Yessss! The Bags! After reading that LA punk book (you know, that one) my respect for Alice Bag and The Bags of course grew exponentially after the part where she beat up Darby Crash. Despite how much I like The Germs, this tid-bit stood out to me as quite awesome. Really, from all I've read in books, I’m not sure I would have really liked Darby Crash... On the other hand, I’m fairly certain that I would have gotten along with Alice Bag verily well. In fact she has recently in Cincinnati reading from her book, Violence Girl (Feral House, 2011), about how punk-rock (with the dash) changed her life, a story that has similar overtones with the 'regular' punk aesthetics of but its still a story you never really hear enough from. Violence Girl is Alice's story. I read select excerpts from the book and if the rest of the book is as good as the free sample I read was, then add it to your list.
So this album starts off strong, as one may imagine, with the famed Dangerhouse material. Good shit. Time tested, motherfucker approved. The songs are exhibit A examples of all the unusual-usual punk ethics that still sound poignant today: alienation, social, political, good old fashion teen angst, violence and other various emotional overflow as like much other punk-rock music. I had actually yet to hear a standout track to me "We Don’t Need The English" and wow, that was a real treat in itself worth the LP's asking price (But let's keep that between you and me)... Overall, there’s no big surprise with this studio stuff. I knew it would be good from the few songs I had previously heard. Yeah, on vinyl… Warm sounding… All that shit. Blah. Blah. Blah… No, the true test of this collection, as I figured, would lay with the quality of the other stuff.... Live recordings... Band demo's... Outtakes... Shit like that. Danger indicators that tell the difference between a good must have release and the whole 'of course these tracks are on the B-Side cause they are filler' thang...
I will say though, before addressing that worrisome B-Side, that the insert of the album has detailed information and other funfacts about the songs and how they survived to make it on the record. That kinda stuff is always a great read with me. A good document of what the atmosphere of the LA Punk scene was inspired, or more likely pushed by and/or thru. A time that no written document can truly capture such an intensity. An intensity and time that has as many different views about the same thing that’s still be written, as well as played out, over and over again. A thing that is so trivial really: it's punk-rock not rocket science! Why is it so fucking interesting to schleps like me? What the fuck do people talk about besides punk-rock? Fucking NASCAR? Al Quida? How green their fucking lawns are? More importantly…

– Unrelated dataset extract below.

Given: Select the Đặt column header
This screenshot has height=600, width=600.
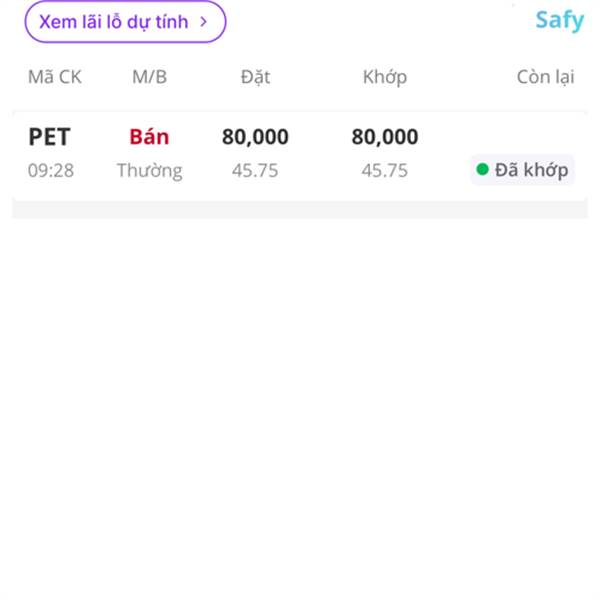Looking at the screenshot, I should point(255,77).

Brendan Mullen from The Masque also has a large write up about meeting the band and more of his take on the LA scene as an insert. You can ask ‘What more can be said about that time that wasn't already said by him in his work on the book We've Got The Neutron Bomb (Three Rivers, 2001)?’ and that’s a valid question. Once more, that’s the twisted grand drama punk-rock story still playing out. The same stuff, but yet different things to different people at different times… Despite geography, it’s everywhere and anywhere. Under every punk-rock, a forgotten golden turd that still smells like shit but smelling oh so pleasant too.
You know, like how your own shit doesn’t stink to you (usually) but to others they really make a big fuss over it. “Dude, your shit stinks!” but then you say, “I’m sorry my shit stinks, unlike you, my shit does smell.”
As it would turn out, the live stuff and the outtakes/extras are good too. All Bagged Up I find, is not only listenable, decent and favorable, but damn near a necessity to own. Not a waste-release at all. Whew… Like many others, I will admit: I was totally taking a chance with this one. Its not that I like, or prefer lo-fi recordings... I appreciate them for the same reason that I think others do. They usually mean unreleased recordings that for whatever reason, the band didn’t record 'professionally' which is a word I use verily loosely. This happens to be the case with All Bagged Up too.
Standout live/outtake tracks include "Car Hell” a rager if ever I heard one... "Disco's Dead" which was a project with some other guy for a contest associated with an anti-disco theme idea put on by KROQ. There are 20 tracks total here... If you enjoyed Rave-Up's Lost Punk Nugget stuff then this is right up your alley... Not one bit disappointed even though I will have to admit, earlier versions of this piece I had went back through cause I was being a bit harsh on Brendan Mullen a bit. Don’t blame me, blame society and that big golden turd stuck up my ass.
RIYL: Avengers, Killed By Death, Rave-Up Records Punk Nuggets, Punk-Rock (w/dash), LA Punk-Rock.